# What is needed:
Reproduce the passage of the text on MRIs after work injuries from "If you have" up to and including "terms of treatment.", keeping every word and punctuation mark unchanged.

# Given text:
________

If you have read my post on selection of healthcare providers, you know that immediately after an accident the employer/insurer has the right to control who you see for medical treatment or defer the right to control medical care to the you for the first 60 days. Regardless of who controls medical care initially, the insurance company has every reason to provide good medical care since the faster you recover and the more completely you recover, the less the insurance company has to pay in terms of temporary total disability benefits and possibly permanent partial disability benefits. However, as we all know, there are doctors out there who receive most, if not all, of their income because of referrals from the employers and insurance companies. In these cases it is natural to question almost everything the doctor does or doesn’t do in terms of treatment.
One the most frequent complaints I have from my clients is that they were not sent for an MRI until six weeks after their injury. The first thing to understand about an MRI is that while it is a great diagnostic tool, more often than not it is the doctor’s physical exam which determines what the doctor thinks is wrong with you and the MRI is simply used to confirm the doctors opinion. In other words, as the first two articles whose links appear at the bottom of this post indicate, it is relatively easy to tell if someone has a tear in their rotator cuff; an MRI is not usually necessary to determine whether or not someone has sustained a rotator cuff tear.
In cases of back injuries, most of my clients also feel like they were given inferior medical care if an MRI was not immediately ordered, especially if it turned out that they needed surgery. The last two links at the end of this post deal with back injuries. As with torn rotator cuffs, MRIs are not usually ordered right away unless the worker is having neurological deficits such as bowel and bladder dysfunction, weakness or loss of reflexes. Remember, doctors were diagnosing torn rotator cuffs and herniated discs long before MRI technology became available. While MRIs are a great tool, they are often not ordered immediately unless the physical exam shows neurological deficits or the doctor thinks that you will probably need surgery.

________

# Supplied data:
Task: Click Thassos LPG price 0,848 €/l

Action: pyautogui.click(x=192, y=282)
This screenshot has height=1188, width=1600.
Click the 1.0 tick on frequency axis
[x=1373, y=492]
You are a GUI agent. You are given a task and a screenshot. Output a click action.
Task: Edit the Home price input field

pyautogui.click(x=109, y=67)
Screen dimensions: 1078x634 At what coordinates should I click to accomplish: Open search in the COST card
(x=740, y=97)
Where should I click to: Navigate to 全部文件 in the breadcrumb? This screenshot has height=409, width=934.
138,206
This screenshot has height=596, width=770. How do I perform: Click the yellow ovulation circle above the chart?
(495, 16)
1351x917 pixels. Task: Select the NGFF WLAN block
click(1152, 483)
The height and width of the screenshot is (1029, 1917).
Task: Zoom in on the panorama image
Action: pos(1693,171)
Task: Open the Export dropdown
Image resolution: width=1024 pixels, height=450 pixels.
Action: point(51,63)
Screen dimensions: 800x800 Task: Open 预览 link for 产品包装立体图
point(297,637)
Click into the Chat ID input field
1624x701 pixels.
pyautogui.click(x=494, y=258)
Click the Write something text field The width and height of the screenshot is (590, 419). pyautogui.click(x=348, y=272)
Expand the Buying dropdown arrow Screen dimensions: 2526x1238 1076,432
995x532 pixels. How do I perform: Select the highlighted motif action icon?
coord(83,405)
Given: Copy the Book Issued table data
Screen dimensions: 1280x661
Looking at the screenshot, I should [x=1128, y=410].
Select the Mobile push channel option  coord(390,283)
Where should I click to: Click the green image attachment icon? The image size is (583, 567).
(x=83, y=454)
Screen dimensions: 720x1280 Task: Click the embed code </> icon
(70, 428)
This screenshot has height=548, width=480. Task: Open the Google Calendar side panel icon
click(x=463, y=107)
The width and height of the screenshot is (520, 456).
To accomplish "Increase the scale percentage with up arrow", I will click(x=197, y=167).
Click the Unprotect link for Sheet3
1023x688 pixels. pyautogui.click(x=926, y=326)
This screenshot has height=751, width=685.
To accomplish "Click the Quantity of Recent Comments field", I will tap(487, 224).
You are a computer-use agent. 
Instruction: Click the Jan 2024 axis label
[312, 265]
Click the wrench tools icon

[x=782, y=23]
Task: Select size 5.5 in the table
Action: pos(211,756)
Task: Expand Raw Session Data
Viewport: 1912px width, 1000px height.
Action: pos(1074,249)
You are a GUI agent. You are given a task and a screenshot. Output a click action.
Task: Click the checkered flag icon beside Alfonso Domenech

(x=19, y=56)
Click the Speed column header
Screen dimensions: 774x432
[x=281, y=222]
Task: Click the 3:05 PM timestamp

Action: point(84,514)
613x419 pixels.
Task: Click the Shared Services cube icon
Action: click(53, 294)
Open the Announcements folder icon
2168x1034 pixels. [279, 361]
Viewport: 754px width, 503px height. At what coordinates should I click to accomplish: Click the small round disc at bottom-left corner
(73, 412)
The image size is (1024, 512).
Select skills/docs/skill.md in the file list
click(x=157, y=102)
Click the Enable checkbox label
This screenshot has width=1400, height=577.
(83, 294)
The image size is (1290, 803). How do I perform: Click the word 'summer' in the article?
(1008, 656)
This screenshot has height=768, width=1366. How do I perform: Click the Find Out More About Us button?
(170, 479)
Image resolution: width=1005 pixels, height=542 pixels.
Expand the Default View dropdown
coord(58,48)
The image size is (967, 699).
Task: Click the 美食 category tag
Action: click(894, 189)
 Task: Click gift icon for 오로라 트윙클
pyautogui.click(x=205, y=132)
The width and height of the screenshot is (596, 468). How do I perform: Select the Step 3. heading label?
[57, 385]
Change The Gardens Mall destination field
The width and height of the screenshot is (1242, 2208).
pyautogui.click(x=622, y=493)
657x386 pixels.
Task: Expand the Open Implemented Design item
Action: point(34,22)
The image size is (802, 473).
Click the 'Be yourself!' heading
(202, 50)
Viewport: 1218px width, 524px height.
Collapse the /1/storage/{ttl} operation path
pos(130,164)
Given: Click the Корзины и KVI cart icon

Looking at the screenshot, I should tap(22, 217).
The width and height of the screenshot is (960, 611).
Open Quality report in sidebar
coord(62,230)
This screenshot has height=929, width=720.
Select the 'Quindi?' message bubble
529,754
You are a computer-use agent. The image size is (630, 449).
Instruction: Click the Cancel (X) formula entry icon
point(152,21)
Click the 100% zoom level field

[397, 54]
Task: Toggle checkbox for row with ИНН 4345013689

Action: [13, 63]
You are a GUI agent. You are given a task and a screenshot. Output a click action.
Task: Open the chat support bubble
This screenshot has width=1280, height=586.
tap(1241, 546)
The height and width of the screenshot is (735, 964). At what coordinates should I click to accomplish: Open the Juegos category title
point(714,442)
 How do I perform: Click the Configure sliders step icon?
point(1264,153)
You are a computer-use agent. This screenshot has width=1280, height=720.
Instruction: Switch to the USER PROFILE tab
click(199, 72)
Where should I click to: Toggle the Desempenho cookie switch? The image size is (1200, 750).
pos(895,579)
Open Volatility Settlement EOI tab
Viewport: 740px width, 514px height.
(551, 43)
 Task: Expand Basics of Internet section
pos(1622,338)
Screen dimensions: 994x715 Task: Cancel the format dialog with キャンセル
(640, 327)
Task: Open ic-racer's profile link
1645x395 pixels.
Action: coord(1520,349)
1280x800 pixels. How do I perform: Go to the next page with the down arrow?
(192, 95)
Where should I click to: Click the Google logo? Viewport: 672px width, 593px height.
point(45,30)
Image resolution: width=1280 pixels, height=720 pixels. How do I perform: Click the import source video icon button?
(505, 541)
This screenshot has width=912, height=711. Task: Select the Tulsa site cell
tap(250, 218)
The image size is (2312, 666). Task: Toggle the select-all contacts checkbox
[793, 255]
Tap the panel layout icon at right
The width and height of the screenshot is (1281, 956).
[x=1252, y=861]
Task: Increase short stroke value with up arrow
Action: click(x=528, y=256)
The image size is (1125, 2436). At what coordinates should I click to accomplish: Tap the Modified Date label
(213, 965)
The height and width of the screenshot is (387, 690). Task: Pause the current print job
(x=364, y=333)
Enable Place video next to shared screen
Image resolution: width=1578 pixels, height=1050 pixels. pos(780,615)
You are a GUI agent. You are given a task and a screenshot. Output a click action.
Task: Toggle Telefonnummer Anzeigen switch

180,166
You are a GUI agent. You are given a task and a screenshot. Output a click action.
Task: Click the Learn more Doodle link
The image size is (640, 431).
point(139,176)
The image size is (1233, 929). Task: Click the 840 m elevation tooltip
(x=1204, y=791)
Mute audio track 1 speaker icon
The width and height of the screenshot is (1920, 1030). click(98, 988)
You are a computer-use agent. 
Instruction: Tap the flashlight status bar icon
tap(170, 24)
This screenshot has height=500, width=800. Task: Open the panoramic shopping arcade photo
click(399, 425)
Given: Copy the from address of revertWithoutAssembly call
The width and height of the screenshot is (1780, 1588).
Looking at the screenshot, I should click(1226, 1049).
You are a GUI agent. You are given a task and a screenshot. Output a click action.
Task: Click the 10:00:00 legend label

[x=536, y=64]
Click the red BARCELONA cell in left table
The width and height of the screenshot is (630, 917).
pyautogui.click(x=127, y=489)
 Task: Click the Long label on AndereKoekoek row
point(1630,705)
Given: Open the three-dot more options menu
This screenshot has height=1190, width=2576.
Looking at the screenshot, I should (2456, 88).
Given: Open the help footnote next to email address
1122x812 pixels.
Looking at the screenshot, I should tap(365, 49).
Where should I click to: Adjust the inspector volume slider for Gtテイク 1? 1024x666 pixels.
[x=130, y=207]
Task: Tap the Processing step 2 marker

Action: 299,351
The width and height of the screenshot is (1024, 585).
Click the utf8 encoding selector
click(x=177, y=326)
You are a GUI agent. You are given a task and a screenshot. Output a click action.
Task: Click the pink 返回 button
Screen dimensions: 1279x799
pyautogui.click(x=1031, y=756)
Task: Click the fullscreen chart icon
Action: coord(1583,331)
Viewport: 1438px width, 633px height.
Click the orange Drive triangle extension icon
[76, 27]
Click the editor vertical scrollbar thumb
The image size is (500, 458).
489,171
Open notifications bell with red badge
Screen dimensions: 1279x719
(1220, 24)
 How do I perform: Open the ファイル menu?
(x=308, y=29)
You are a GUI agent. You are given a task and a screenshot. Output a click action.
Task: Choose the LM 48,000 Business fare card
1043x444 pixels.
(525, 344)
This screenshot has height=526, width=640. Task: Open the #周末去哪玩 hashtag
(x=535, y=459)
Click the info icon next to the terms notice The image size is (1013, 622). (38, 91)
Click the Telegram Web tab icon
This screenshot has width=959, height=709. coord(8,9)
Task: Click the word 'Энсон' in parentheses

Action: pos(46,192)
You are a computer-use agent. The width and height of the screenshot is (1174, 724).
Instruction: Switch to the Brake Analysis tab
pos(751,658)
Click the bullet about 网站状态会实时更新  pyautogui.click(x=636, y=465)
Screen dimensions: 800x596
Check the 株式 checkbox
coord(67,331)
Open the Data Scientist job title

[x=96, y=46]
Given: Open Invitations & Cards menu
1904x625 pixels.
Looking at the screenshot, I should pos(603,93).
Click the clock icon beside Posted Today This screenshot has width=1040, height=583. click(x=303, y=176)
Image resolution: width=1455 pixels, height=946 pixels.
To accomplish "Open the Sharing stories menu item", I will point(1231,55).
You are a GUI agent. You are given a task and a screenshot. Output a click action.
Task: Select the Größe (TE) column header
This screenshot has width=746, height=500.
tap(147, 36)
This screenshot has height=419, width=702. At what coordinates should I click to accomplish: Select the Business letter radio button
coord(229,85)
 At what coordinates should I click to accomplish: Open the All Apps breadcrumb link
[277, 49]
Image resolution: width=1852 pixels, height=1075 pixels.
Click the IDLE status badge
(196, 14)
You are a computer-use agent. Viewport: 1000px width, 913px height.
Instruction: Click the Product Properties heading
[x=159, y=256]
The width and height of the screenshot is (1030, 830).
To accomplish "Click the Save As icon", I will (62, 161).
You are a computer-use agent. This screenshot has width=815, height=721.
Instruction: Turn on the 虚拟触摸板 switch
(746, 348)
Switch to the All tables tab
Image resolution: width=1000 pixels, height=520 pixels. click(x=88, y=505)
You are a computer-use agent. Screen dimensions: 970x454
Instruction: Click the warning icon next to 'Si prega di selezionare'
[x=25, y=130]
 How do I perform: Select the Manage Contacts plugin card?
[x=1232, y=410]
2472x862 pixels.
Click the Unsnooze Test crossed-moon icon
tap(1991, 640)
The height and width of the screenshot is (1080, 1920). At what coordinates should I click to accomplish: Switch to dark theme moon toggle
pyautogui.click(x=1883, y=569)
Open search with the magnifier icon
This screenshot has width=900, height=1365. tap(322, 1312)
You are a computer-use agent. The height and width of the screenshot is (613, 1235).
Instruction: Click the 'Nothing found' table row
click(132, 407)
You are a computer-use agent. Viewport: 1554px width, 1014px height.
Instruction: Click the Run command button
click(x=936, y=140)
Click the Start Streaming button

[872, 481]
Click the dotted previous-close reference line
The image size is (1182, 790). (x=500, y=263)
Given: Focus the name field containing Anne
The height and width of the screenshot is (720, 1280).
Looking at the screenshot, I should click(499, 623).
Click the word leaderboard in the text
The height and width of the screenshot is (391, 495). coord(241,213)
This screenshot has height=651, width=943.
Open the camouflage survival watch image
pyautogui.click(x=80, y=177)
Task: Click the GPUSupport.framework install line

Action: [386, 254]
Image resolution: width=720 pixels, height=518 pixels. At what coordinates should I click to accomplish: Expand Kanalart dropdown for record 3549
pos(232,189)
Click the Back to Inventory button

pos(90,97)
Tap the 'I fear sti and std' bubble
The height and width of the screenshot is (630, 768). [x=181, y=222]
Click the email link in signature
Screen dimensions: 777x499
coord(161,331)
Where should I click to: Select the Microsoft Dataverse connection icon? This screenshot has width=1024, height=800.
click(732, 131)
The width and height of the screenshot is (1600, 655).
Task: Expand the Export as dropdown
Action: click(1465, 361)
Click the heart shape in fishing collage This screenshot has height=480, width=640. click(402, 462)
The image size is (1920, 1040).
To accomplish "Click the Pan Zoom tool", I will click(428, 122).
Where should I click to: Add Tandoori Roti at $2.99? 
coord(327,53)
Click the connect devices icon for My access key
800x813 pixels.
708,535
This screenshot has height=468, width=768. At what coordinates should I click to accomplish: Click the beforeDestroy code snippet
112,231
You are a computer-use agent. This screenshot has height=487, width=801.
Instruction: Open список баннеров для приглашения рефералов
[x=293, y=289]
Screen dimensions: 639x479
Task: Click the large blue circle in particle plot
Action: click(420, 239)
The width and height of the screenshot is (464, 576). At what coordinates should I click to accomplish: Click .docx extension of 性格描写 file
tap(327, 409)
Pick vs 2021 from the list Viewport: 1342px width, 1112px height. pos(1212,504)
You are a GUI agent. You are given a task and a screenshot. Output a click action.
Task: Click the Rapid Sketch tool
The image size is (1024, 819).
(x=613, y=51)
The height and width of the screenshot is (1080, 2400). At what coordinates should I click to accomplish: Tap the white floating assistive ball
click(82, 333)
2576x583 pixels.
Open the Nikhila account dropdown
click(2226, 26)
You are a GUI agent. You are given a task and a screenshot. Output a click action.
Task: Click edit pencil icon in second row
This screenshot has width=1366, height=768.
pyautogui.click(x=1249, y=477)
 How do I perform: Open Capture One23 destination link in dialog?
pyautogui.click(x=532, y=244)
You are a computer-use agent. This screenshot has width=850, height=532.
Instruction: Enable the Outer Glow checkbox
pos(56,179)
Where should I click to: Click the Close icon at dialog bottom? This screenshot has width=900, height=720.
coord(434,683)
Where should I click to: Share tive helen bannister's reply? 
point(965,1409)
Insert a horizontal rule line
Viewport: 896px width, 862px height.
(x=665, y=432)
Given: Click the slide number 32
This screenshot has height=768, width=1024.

________

# Written solution:
If you have read my post on selection of healthcare providers, you know that immediately after an accident the employer/insurer has the right to control who you see for medical treatment or defer the right to control medical care to the you for the first 60 days. Regardless of who controls medical care initially, the insurance company has every reason to provide good medical care since the faster you recover and the more completely you recover, the less the insurance company has to pay in terms of temporary total disability benefits and possibly permanent partial disability benefits. However, as we all know, there are doctors out there who receive most, if not all, of their income because of referrals from the employers and insurance companies. In these cases it is natural to question almost everything the doctor does or doesn’t do in terms of treatment.